Kardiologia polska 2017 05 29() doi 10.5603/KP.a2017.0074
Atorvastatin reduces low-density lipoprotein (LDL) cholesterol levels and the risk of cardiovascular events, but whether the addition of ezetimibe (EZE), a nonstatin drug that reduces intestinal cholesterol absorption, can reduce the rate of cardiovascular events further, and if there any sex differences, is not known.
To evaluate the effects of atorvastatin and EZE combination in acute coronary syndrome (ACS) patients on the incidence of composite end point in short-term follow-up and to assess differences according their gender.

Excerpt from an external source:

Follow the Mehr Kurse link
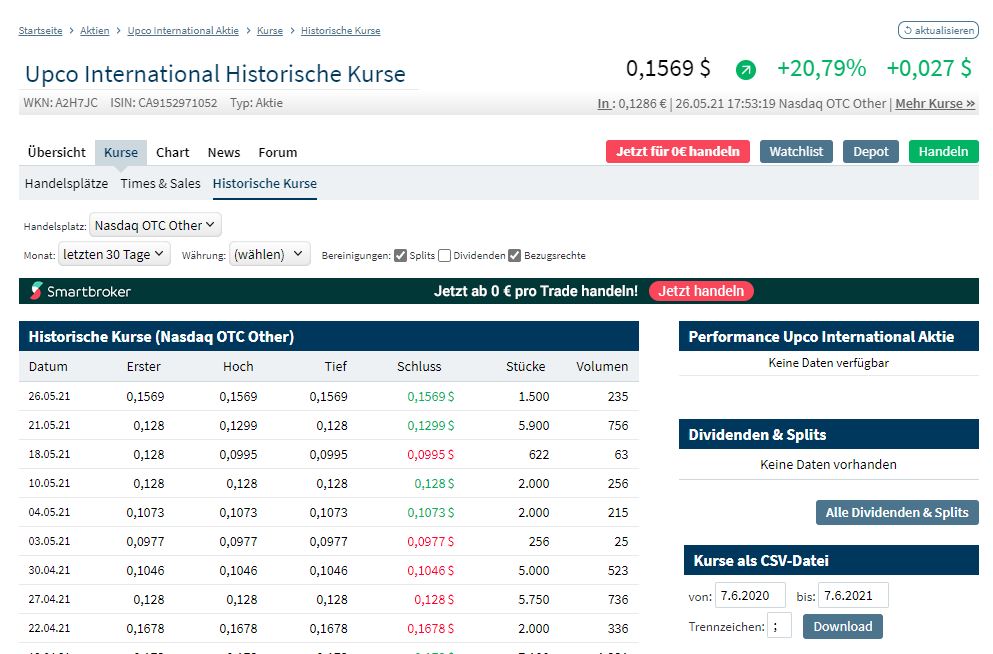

We conducted a 16-week, one-centre, prospective, randomized, and open-label clinical trial, involving 323 patients who had been hospitalized for an ACS within the preceding 14 days. They were received atorvastatin 20 mg during 28 days and after that 292 patients, who had LDL cholesterol levels ≥ 1.81 mmol/L, were randomized to EZE 10 mg/day co-administered with atorvastatin therapy (EZE + Statin) or doubling their current atorvastatin dose. The primary end point was a composite of cardiovascular death, nonfatal myocardial infarction, unstable angina requiring rehospitalisation, coronary revascularization (≥30 days after randomization), or nonfatal stroke.
The Kaplan-Meier event-free survival rate at 16 weeks were 88 .1 % in the EZE + statin group patients and 77.0 % in the atorvastatin monotherapy group ones (absolute risk reduction, 11.1 percentage points; hazard ratio, 2.099; 95% confidence interval, 1.165 to 3.781; p=0.014). The log rank test indicated that there was not a statistically significant difference between males and females survival rates in both treatment groups (P=0.897).
The results of our study demonstrated that when added to statin therapy, EZE resulted in improved cardiovascular outcomes and the response to atorvastatin and EZE combination was similar for both men and women.